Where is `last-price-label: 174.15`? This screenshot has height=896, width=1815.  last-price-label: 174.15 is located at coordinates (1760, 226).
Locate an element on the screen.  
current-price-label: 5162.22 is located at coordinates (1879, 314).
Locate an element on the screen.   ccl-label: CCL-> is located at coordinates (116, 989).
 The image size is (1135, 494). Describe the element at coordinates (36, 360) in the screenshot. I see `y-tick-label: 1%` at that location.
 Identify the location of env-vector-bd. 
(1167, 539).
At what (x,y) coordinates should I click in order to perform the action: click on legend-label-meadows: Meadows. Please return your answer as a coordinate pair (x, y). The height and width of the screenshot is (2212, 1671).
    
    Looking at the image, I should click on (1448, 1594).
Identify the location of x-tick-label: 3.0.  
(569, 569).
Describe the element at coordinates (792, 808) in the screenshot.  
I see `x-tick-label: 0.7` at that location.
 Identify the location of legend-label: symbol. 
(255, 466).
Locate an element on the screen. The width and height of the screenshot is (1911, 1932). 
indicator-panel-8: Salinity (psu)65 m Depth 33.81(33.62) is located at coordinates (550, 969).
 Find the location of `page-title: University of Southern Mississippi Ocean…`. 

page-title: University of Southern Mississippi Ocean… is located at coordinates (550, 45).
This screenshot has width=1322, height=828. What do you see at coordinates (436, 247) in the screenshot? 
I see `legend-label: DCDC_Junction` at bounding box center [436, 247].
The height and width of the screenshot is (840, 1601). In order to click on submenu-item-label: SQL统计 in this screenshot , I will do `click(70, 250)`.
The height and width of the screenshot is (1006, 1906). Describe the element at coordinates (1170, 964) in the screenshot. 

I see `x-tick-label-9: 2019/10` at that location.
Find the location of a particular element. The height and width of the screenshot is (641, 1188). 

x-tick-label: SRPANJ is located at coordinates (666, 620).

*Instructions for the task*
Recast the records above as a numbered list with one item per line, omitting blank lines.

*Exercise solution*
1. Where is `last-price-label: 174.15`? This screenshot has height=896, width=1815.  last-price-label: 174.15 is located at coordinates (1760, 226).
2. Locate an element on the screen.  
3. current-price-label: 5162.22 is located at coordinates (1879, 314).
4. Locate an element on the screen.   ccl-label: CCL-> is located at coordinates (116, 989).
5.  The image size is (1135, 494). Describe the element at coordinates (36, 360) in the screenshot. I see `y-tick-label: 1%` at that location.
6.  Identify the location of env-vector-bd. 
7. (1167, 539).
8. At what (x,y) coordinates should I click in order to perform the action: click on legend-label-meadows: Meadows. Please return your answer as a coordinate pair (x, y). The height and width of the screenshot is (2212, 1671).
9.     Looking at the image, I should click on (1448, 1594).
10. Identify the location of x-tick-label: 3.0.  
11. (569, 569).
12. Describe the element at coordinates (792, 808) in the screenshot.  
13. I see `x-tick-label: 0.7` at that location.
14.  Identify the location of legend-label: symbol. 
15. (255, 466).
16. Locate an element on the screen. The width and height of the screenshot is (1911, 1932). 
17. indicator-panel-8: Salinity (psu)65 m Depth 33.81(33.62) is located at coordinates (550, 969).
18.  Find the location of `page-title: University of Southern Mississippi Ocean…`. 
19. page-title: University of Southern Mississippi Ocean… is located at coordinates (550, 45).
20. This screenshot has width=1322, height=828. What do you see at coordinates (436, 247) in the screenshot? 
21. I see `legend-label: DCDC_Junction` at bounding box center [436, 247].
22. The height and width of the screenshot is (840, 1601). In order to click on submenu-item-label: SQL统计 in this screenshot , I will do `click(70, 250)`.
23. The height and width of the screenshot is (1006, 1906). Describe the element at coordinates (1170, 964) in the screenshot. 
24. I see `x-tick-label-9: 2019/10` at that location.
25. Find the location of a particular element. The height and width of the screenshot is (641, 1188). 
26. x-tick-label: SRPANJ is located at coordinates (666, 620).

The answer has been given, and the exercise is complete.